Lucio alzó la mano en la que sostenía el taladro. El motor eléctrico zumbaba. La broca giraba, enloquecida. Enrique gritó y trató de apartar la cabeza pero Lucio tiró aún con mayor fuerza del pelo y el grito de Enrique se convirtió en un aullido de dolor. Sintió en sus labios el remolino de aire que producía la broca al girar. Tensó los brazos y el nailon, esta vez sí, sajó la carne. La sangre discurrió por sus muñecas hasta las manos, y de allí goteó hasta el suelo. Sonó un crujido de madera a su espalda, y por un instante Enrique concibió esperanzas de que el respaldo se resquebrajara, pero el crujido no se repitió. Los brazos seguían atados. Lucio acercó el taladro a su rostro. Enrique podía ver ahora la broca a la perfección. Apuntaba directamente hacia su ojo derecho. El extremo era un círculo diminuto y borroso. El nudillo del dedo que apretaba el gatillo del taladro estaba blanco por la presión; el cable que salía del extremo del mango, tenso como una cuerda de guitarra.

El taladro ascendió hasta desaparecer de su campo de visión y entonces, de pronto, el zumbido se extinguió.

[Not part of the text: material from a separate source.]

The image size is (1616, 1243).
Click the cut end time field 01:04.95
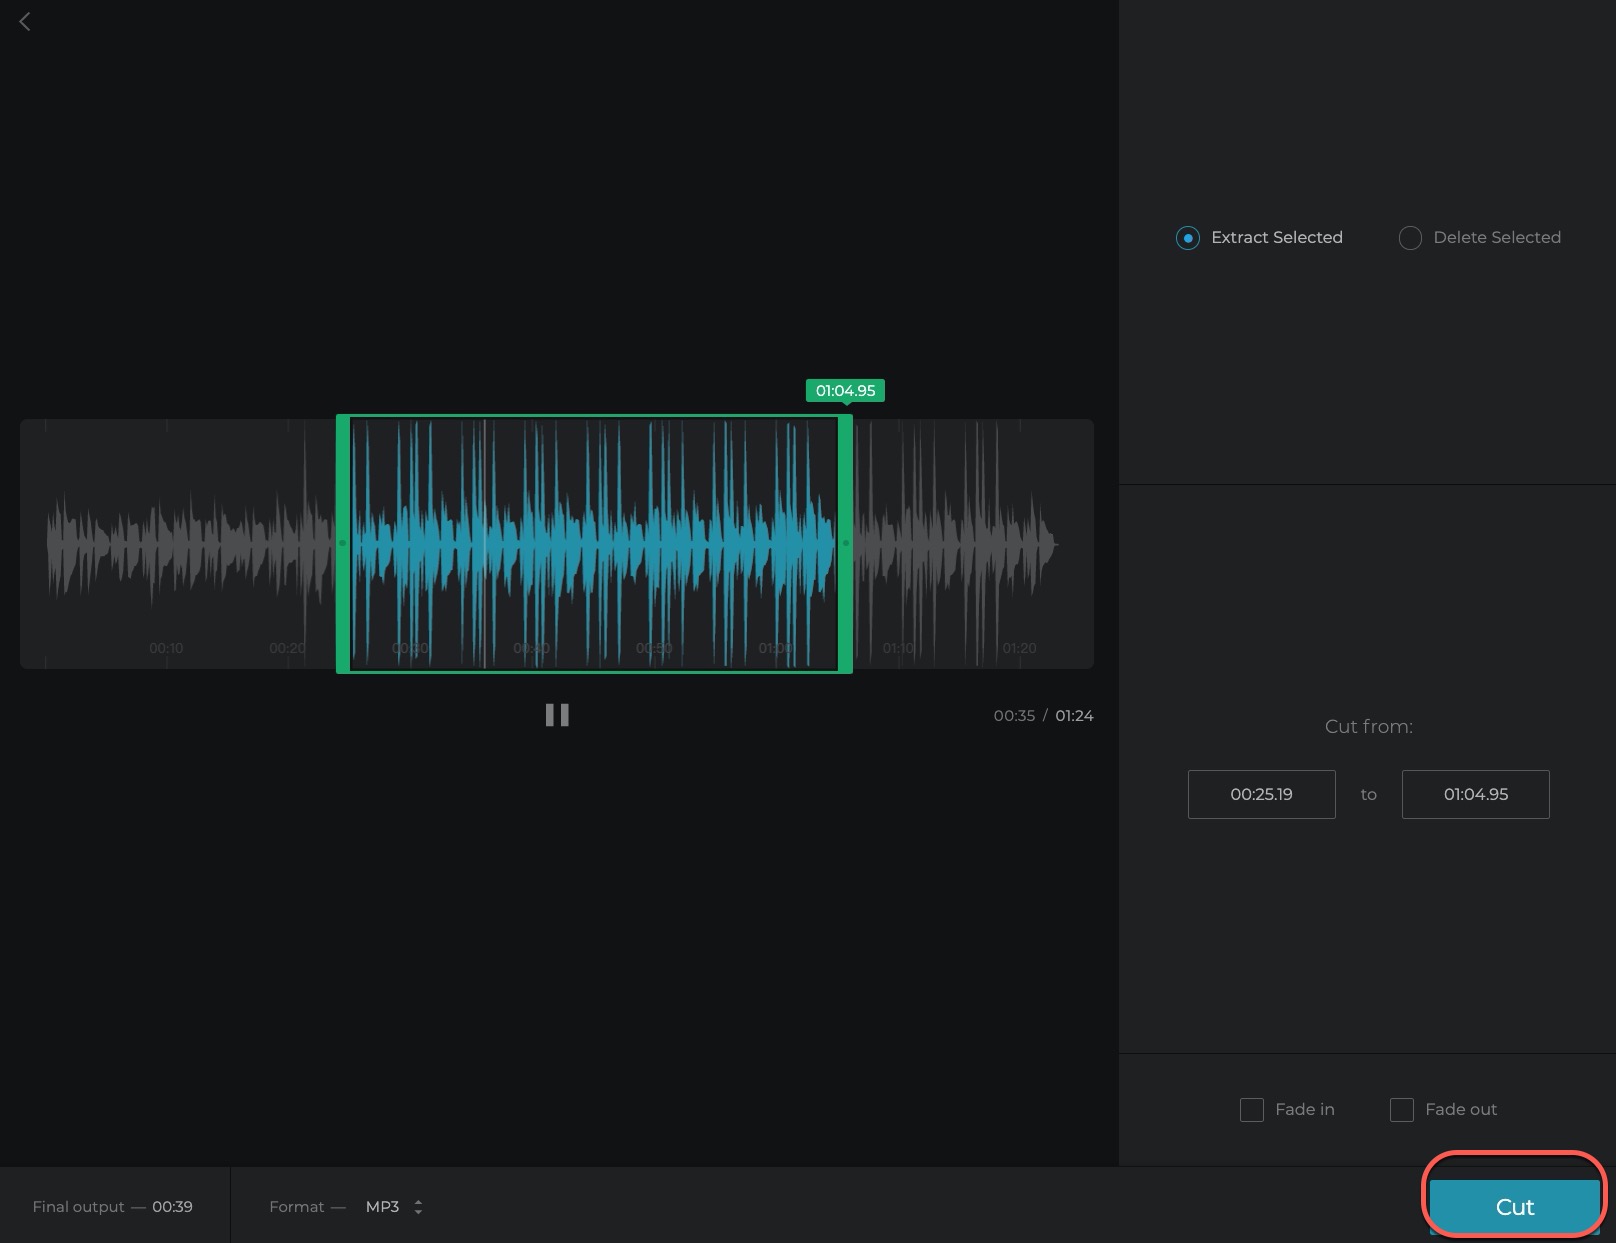(x=1475, y=795)
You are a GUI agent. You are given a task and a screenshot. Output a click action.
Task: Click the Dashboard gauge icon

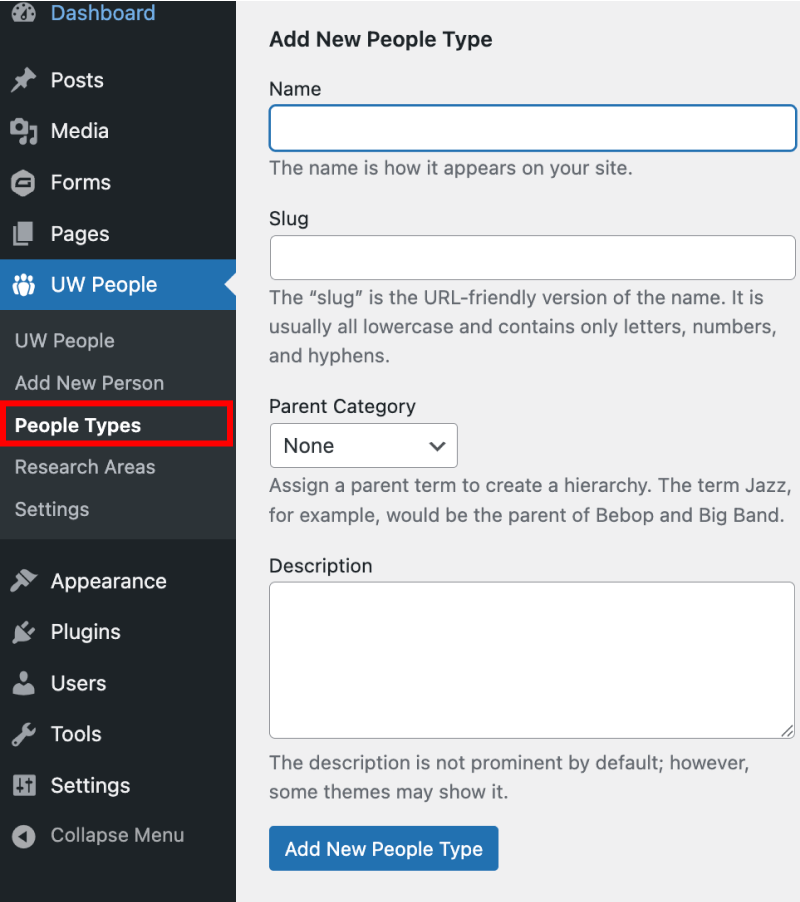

Enrique escuchó varios chasquidos sobre él y comprendió que se trataba del gatillo al ser pulsado una y otra vez sin ningún resultado. La mano que aprisionaba su cabello se relajó y Lucio se retiró unos centímetros.

La cabeza de Enrique saltó hacia delante. El corazón galopaba en su pecho como un caballo desbocado. En el último momento había perdido el control de la vejiga y ahora sentía cómo el pantalón vaquero se le pegaba, húmedo y caliente, al interior de los muslos. Sus brazos ardían de dolor. Miró a su derecha, hacia Arturo, que yacía inmóvil en su silla con la broca sobresaliendo de su frente como el asta truncada de un unicornio, y vio el cable del taladro que yacía fláccido sobre su regazo. Siguió su recorrido con la mirada hasta encontrar el enchufe vacío en la pared. La clavija descansaba en el hormigón a algunos centímetros de distancia.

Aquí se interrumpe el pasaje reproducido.